Hard-hitting veteran reporter Deuce Mora is awakened in the pre-dawn hours and called to the scene of a gruesome hanging to identify the body of a dear friend, an FBI agent on the verge of taking down one of Chicago's biggest Mob operations. Deuce knows it's murder, but the authorities have no choice but to call it a suicide - the death scene was triple-locked from the inside.
And with that, author Heller, a former journalist and frequent Pulitzer nominee, takes her place with Agatha Christie, Arthur Conan Doyle, and the great Edgar Allan Poe himself as one of the few authors ever to pull off a locked-room murder. In this one, half the fun is trying to figure out the locked-room puzzle. And the delight of finding one in a contemporary mob mystery.
The other half, of course, is the tenacious Deuce herself, the tough, hard-boiled, and ever-human reporter who goes places the cops don't even know about. And Heller's intricate, action-packed mystery story.
The ill wind sweeping the Windy City has also whipped up two more unexplainable deaths - of perfectly healthy, able-bodied young mobsters, key witnesses about to flip on the top leaders of the Mob operation. Neither the Chicago police nor the FBI can come up with a cause of death - and they've looked at every kind of toxin - but our meticulous investigator, whose stock-in-trade is death-defying leaps of logic, fits together a couple of impossible puzzle pieces. The downside is that the bad guys figure out where their greatest exposure lies - and Deuce quickly becomes their new target.

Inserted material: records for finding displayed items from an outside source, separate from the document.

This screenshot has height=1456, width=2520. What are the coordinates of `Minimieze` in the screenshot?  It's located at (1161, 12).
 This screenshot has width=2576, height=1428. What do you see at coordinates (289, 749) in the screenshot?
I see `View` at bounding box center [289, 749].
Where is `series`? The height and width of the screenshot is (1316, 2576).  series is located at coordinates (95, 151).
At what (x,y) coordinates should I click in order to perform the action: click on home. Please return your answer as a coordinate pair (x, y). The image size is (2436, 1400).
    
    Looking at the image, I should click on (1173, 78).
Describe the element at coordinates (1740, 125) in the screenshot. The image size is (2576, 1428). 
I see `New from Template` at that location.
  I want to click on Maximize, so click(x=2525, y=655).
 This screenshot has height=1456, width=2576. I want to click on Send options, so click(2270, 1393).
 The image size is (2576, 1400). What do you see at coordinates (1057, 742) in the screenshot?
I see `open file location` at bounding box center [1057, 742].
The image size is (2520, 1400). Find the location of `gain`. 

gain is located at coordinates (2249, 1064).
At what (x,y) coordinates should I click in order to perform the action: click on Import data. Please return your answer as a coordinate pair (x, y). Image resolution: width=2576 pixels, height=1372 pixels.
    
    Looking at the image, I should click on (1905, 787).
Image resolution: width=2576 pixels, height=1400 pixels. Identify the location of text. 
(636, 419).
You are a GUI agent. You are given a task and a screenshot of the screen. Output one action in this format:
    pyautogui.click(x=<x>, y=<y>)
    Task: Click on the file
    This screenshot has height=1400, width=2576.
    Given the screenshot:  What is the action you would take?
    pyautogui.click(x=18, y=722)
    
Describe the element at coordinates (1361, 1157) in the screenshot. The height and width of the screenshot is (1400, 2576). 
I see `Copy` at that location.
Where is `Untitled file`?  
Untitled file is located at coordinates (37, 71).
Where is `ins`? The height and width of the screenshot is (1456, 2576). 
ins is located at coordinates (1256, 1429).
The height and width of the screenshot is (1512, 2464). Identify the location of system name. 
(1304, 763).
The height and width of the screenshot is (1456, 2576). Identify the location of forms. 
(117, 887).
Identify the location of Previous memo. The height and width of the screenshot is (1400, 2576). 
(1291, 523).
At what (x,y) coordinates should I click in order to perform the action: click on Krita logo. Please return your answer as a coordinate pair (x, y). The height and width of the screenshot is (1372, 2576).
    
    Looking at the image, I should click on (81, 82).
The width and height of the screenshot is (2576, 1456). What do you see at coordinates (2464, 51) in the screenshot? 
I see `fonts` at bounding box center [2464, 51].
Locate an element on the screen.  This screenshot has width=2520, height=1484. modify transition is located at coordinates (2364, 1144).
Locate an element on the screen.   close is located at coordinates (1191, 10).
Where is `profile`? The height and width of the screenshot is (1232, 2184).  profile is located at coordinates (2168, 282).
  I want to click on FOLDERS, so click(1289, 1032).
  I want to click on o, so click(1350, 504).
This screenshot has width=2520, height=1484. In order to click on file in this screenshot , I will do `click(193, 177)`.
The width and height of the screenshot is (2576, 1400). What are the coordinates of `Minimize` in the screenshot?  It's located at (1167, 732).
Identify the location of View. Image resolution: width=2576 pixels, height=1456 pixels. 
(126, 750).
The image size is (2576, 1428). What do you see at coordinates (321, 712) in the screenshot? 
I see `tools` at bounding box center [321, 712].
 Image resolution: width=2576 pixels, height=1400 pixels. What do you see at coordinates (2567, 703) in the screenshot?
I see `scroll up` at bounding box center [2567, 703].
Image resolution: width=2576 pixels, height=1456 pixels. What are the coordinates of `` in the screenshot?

Enter a Washington reporter who has been following the organized crime investigation for months at its source, in D.C. He and Deuce share a dark secret and he knows exactly where to apply pressure on her demons to keep her on the trail of her friend's murderers. But as the Windy City begins to look more and more like the Chicago of Al Capone days, with bodies turning up in the river and shoot-outs in public places, Deuce discovers she couldn't walk away even if she wanted to. Whoever is at the top - and this is Chicago, so the top is always way up - will stop at nothing to shut down this investigation.